I'm having trouble framing an address search query in ElasticSearch.
The address is stored in ES with the following structure:
Address {
street,
city,
zipcode
}
And here is a sample query:
GET /adr-address/_search
{
"query": {
"multi_match": {
"query": "mainstreet, houston",
"type": "most_fields",
"fields": [ "street", "city", "zipcode"]
}
}
}
"hits": [
{
"_source": {
"id": "S6v4xyO8UE5NRcWtmMATPQ==",
"street": "Houston 2nd Avenue",
"zipcode": "8032",
"city": "Houston"
}
},
{
"_source": {
"id": "aLgQFrO8zCT8m88lAnYZPQ==",
"street": "Houston 1st Avenue",
"zipcode": "8044",
"city": "Houston"
}
},
{
"_source": {
"id": "aLgQFrO8zCT8m88lAnYZPQ==",
"street": "mainstreet",
"zipcode": "8044",
"city": "Houston"
}
},
The multi match query works fine most of the time, except for the scenario when street contains the city name as well. Elasticsearch assigns higher priority to these results which is totally understandable even though not acceptable.

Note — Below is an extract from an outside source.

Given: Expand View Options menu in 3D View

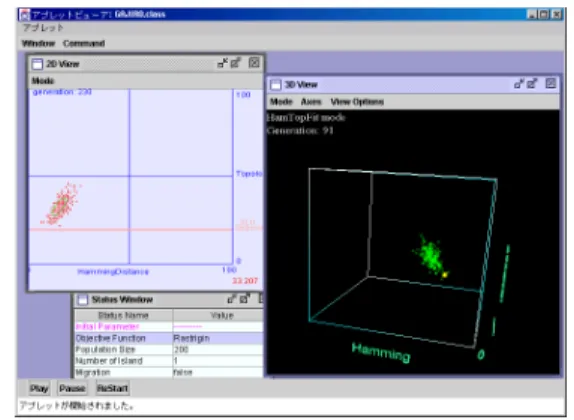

Here is the _analyze result:
GET /adr-address/_validate/query?explain
{
"query": {
"multi_match": {
"query": "mainstreet, houston",
"type": "most_fields",
"fields": [ "street", "city", "zipcode" ]
}
}
}
{
"valid": true,
"_shards": {
"total": 1,
"successful": 1,
"failed": 0
},
"explanations": [
{
"index": "adr-address",
"valid": true,
"explanation": "(zipcode:mainstreet zipcode:houston) (street:mainstreet street:houston) (city:mainstreet city:houston)"
}
]
}
It should be noted that google maps api returns accurate results for the same query.
Assumptions/conditions made until now:
- Tokenizers are: space, comma, numbers etc
- Input term can contain multi word street name, zip code or city in any order
Any suggestion on how I could improve the search reuslts?